===== Extracted records =====
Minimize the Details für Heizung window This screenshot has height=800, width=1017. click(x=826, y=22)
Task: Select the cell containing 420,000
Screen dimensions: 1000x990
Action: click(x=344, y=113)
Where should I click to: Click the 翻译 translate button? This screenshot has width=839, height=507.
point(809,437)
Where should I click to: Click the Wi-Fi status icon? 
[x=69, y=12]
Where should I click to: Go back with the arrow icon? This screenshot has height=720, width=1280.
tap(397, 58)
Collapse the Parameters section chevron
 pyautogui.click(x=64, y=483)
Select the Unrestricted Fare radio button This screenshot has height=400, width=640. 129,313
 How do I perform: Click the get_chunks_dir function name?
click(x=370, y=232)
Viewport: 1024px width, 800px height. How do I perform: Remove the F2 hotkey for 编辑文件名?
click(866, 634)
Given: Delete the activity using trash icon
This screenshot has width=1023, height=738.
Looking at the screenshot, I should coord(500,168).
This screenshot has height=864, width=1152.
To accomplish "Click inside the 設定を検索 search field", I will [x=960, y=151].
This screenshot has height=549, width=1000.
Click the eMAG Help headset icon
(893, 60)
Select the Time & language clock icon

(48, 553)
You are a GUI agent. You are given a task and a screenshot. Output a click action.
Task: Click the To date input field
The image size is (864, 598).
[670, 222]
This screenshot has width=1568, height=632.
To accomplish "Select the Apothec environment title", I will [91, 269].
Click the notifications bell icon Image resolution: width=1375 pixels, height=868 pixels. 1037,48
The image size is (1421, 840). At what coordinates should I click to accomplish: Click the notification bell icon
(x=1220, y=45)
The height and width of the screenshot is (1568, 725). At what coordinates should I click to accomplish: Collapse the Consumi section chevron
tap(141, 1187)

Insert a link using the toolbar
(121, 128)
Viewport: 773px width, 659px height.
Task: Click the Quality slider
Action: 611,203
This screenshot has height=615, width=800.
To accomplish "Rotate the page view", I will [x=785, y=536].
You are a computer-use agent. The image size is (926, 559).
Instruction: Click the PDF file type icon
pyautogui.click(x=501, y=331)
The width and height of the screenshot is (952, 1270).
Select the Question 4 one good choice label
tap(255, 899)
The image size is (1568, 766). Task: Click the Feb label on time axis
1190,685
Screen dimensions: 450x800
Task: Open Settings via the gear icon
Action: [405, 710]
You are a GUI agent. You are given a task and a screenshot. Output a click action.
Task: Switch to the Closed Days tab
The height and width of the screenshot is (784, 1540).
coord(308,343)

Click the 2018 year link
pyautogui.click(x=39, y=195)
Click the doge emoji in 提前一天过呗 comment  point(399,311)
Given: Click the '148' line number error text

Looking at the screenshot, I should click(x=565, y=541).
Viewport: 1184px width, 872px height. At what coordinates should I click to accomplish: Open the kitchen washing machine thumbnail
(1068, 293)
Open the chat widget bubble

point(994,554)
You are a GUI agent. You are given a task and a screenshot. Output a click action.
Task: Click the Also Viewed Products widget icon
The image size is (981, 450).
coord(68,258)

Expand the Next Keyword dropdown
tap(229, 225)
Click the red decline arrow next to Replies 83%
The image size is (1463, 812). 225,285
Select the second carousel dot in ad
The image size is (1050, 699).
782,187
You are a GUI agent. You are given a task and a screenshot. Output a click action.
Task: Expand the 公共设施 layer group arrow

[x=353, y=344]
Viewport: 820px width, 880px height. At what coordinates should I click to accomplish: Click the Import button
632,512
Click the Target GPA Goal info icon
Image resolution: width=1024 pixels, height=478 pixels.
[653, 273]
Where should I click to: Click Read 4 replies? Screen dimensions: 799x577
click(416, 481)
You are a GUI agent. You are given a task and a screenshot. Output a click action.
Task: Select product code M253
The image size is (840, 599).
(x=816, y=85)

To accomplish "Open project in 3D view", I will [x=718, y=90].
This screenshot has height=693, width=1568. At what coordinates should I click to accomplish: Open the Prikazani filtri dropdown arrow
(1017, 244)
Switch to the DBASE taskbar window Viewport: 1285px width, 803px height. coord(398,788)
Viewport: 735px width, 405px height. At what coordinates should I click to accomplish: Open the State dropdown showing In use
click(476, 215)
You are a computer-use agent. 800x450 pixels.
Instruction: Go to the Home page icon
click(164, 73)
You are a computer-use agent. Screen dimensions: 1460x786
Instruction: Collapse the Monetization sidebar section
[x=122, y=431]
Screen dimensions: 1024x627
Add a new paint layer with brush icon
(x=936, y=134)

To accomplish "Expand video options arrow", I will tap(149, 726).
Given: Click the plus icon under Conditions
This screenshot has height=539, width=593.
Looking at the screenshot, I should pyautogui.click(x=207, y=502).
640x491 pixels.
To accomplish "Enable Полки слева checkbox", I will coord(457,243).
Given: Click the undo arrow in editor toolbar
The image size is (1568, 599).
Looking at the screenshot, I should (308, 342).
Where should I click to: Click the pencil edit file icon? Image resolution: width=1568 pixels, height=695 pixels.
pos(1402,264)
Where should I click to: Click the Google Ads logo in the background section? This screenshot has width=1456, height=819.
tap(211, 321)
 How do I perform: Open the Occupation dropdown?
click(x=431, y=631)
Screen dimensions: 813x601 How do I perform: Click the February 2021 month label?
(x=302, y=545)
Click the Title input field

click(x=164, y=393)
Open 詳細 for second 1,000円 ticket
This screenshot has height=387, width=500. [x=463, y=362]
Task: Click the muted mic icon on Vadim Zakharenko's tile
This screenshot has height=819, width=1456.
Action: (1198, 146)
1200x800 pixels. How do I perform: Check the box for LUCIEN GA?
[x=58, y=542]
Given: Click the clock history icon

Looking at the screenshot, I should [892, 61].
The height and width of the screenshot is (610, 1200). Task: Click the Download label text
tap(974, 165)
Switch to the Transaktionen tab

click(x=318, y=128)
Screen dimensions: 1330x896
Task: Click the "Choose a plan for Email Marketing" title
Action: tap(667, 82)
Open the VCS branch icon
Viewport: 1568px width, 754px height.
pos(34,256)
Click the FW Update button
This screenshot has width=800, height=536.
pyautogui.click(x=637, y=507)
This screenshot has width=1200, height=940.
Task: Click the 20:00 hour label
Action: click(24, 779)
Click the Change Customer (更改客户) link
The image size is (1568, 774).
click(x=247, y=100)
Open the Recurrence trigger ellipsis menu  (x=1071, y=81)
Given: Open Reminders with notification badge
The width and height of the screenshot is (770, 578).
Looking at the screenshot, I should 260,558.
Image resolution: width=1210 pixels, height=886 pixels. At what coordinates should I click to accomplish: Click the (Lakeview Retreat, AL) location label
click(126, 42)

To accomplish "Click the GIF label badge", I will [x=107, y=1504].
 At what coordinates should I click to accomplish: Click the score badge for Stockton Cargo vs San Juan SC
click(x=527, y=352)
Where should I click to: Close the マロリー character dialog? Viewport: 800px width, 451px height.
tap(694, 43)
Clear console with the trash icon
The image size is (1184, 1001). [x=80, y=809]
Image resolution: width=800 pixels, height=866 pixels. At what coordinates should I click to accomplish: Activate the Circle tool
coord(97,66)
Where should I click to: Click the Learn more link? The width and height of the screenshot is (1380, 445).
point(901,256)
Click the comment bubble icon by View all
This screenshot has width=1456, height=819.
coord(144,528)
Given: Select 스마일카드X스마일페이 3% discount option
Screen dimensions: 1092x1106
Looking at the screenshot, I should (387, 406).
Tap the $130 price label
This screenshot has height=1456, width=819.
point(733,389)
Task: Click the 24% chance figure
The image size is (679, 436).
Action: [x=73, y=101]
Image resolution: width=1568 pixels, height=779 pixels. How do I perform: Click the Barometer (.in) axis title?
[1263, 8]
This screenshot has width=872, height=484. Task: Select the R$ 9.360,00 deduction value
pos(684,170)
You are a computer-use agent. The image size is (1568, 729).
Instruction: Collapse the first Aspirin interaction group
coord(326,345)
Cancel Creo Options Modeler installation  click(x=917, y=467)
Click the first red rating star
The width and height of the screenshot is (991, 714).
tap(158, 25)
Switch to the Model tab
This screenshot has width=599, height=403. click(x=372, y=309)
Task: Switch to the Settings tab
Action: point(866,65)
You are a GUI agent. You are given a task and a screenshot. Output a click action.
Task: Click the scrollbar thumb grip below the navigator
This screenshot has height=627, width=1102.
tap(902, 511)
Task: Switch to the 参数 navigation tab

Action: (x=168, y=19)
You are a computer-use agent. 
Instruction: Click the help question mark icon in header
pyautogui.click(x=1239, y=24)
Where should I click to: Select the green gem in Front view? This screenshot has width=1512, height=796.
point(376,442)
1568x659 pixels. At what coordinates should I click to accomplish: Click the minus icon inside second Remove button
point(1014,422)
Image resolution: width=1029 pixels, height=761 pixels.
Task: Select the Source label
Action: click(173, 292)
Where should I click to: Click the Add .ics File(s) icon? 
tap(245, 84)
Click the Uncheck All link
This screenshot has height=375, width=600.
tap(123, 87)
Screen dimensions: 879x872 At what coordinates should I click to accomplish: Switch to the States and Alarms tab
=====
# Work task
Reproduce only the lines above, starting at the line with "How do I perform: Open" and ending at the line with "Click the FW Update button", exactly as written.

# Expected answer
 How do I perform: Open the Occupation dropdown?
click(x=431, y=631)
Screen dimensions: 813x601 How do I perform: Click the February 2021 month label?
(x=302, y=545)
Click the Title input field

click(x=164, y=393)
Open 詳細 for second 1,000円 ticket
This screenshot has height=387, width=500. [x=463, y=362]
Task: Click the muted mic icon on Vadim Zakharenko's tile
This screenshot has height=819, width=1456.
Action: (1198, 146)
1200x800 pixels. How do I perform: Check the box for LUCIEN GA?
[x=58, y=542]
Given: Click the clock history icon

Looking at the screenshot, I should [892, 61].
The height and width of the screenshot is (610, 1200). Task: Click the Download label text
tap(974, 165)
Switch to the Transaktionen tab

click(x=318, y=128)
Screen dimensions: 1330x896
Task: Click the "Choose a plan for Email Marketing" title
Action: tap(667, 82)
Open the VCS branch icon
Viewport: 1568px width, 754px height.
pos(34,256)
Click the FW Update button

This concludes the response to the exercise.